DATA SUPPLIED:
Content starts
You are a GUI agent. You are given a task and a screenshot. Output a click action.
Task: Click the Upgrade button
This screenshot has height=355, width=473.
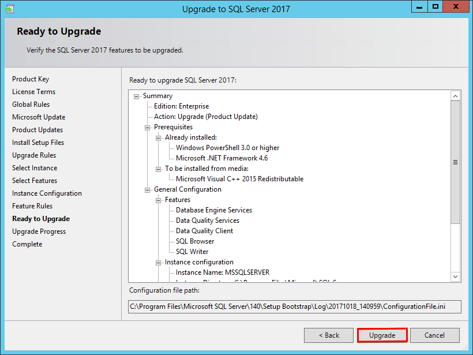tap(382, 335)
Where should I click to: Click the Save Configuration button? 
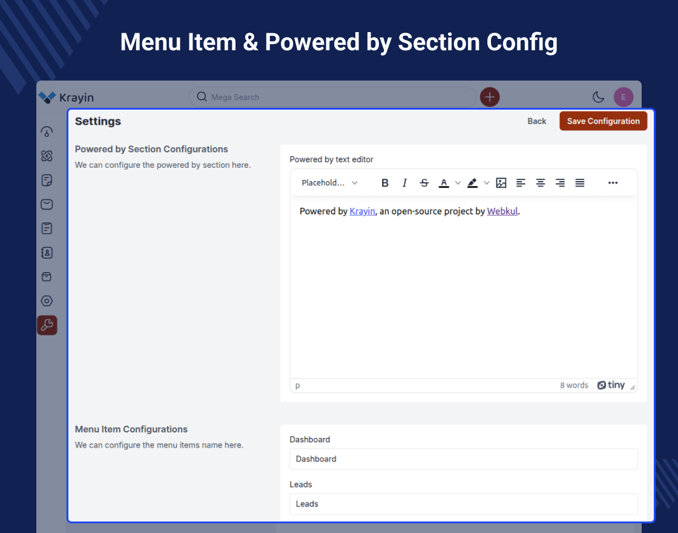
Content ends
ASSIGNMENT: Set down nothing but the lines from the one containing "This screenshot has height=355, width=473." to the final line above, both included, with every picture left out.

EXERCISE OUTPUT:
This screenshot has height=355, width=473.
tap(382, 335)
Where should I click to: Click the Save Configuration button? 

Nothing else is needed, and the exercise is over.